Сначала пришла директива за подписью С. К. Тимошенко и Г. К. Жукова. Она начиналась словами: "В течение 22-23.6.41 г. возможно внезапное нападение немцев на фронтах ПВО, ПрибОВО, ЗапОВО, КОВО, ОдВО. Нападение может начаться с провокационных действий"{2} . Это широко известный документ. Командирам приказывалось привести все части в боевую готовность и принять ряд конкретных, понятных каждому военному человеку мер. В частности, что касается авиации: "...перед рассветом 22.6.41 г. рассредоточить по полевым аэродромам всю авиацию, в том числе и войсковую, тщательно ее замаскировать"{3} . Надо ли говорить, что за те считанные часы, которые оставались до начала войны, рассредоточить десятки авиационных полков, сотни машин, скопившихся на приграничных аэродромах, да еще и таких, скажем, машин, как "миги", на которых никто, кроме отдельных командиров полков и эскадрилий, не летал, оказалось невозможным. Поэтому после первых массированных ударов с воздуха по приграничным аэроузлам уцелели и сохранили боеспособность только те отдельные авиационные полки и эскадрильи, которые согласно планам предвоенных летних учений уже находились на полевых аэродромах и площадках. К таким полкам из известных мне относился полк Николая Акулина. Полк этот входил в состав дивизии, которой командовал Черных, но к моменту нападения находился на полевом аэродроме в Пружанах. Впрочем, и это бы не спасло, если бы командир полка еще накануне не принял необходимых мер предосторожности, - полевой аэродром, как оказалось, немцам тоже был известен.
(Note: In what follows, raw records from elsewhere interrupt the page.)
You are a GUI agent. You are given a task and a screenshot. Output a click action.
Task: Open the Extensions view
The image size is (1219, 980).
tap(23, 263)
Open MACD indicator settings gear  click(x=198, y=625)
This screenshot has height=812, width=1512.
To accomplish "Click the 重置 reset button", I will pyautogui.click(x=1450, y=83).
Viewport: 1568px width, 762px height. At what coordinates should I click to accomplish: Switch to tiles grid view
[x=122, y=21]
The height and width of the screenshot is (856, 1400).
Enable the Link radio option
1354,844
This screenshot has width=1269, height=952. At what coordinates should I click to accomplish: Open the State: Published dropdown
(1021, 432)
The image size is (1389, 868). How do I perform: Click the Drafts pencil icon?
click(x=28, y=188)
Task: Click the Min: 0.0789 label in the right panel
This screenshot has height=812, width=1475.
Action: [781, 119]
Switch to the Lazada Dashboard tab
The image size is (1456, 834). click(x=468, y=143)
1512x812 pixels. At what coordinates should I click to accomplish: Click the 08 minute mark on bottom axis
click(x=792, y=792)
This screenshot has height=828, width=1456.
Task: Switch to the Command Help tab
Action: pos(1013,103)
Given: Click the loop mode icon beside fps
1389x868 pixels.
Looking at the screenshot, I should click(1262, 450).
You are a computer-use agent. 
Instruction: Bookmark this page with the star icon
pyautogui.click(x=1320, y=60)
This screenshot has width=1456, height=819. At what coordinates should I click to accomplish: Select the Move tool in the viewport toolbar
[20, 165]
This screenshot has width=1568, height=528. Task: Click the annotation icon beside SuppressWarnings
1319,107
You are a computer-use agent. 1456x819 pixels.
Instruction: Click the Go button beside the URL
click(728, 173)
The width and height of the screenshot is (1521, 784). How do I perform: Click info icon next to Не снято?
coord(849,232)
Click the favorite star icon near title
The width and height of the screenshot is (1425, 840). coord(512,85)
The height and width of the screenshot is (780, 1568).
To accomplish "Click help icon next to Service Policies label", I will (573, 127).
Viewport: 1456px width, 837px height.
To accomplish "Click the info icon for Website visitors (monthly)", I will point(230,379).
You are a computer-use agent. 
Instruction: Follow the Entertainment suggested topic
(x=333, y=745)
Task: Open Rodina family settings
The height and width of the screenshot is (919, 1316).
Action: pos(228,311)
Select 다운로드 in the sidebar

Для нас же, я имею в виду штаб 43-й дивизии, полученный документ был как бы последним подтверждением того, что все необходимое мы сделали своевременно.
...Ужо давно рассвело, когда раздался звонок из штаба авиации округа. Это было, по памяти, между пятью и шестью часами утра. Звонил командующий ВВС округа:
- Нас бомбят. С Черных и Галичевым связи нет... Это было первое сообщение о начале войны, которое я услышал. Копец говорил ровным голосом, и мне казалось, что говорит он слишком неторопливо. Я молчал.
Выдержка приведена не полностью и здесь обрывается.